◆ Work instructions
Whenever a line in the data holds the string "beside", pull that line out.

◆ Material supplied
┄┄┄┄┄┄┄┄┄┄┄┄┄┄┄┄┄┄┄┄

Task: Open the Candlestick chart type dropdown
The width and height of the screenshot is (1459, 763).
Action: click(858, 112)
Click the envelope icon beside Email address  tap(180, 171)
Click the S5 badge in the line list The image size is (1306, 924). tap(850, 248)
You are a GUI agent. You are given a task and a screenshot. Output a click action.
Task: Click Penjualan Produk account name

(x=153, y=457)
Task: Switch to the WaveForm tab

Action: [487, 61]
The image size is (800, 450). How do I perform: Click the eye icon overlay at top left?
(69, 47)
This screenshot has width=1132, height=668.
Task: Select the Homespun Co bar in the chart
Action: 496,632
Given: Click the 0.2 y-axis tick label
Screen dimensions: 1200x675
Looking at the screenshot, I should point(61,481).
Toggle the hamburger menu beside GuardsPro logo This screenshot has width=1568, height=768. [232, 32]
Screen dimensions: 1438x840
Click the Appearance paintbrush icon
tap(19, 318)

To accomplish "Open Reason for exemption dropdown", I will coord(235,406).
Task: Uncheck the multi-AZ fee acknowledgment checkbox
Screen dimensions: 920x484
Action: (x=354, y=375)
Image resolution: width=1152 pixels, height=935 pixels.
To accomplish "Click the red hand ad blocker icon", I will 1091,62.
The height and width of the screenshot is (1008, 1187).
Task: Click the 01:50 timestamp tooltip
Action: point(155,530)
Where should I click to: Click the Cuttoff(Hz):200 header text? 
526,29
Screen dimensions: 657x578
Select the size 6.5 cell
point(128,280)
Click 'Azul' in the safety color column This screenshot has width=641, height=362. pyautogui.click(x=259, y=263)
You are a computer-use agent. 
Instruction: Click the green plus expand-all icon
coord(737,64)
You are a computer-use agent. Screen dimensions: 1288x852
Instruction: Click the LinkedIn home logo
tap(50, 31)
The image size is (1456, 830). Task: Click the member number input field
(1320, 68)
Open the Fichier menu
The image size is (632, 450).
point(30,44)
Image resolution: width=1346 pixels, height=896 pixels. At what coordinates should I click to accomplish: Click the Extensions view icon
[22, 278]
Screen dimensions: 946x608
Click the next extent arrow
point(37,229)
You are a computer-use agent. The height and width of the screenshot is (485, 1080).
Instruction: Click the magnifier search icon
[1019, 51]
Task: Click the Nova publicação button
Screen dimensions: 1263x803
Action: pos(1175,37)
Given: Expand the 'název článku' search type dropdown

┄┄┄┄┄┄┄┄┄┄┄┄┄┄┄┄┄┄┄┄

◆ Task response
Click the envelope icon beside Email address  tap(180, 171)
Toggle the hamburger menu beside GuardsPro logo This screenshot has width=1568, height=768. [232, 32]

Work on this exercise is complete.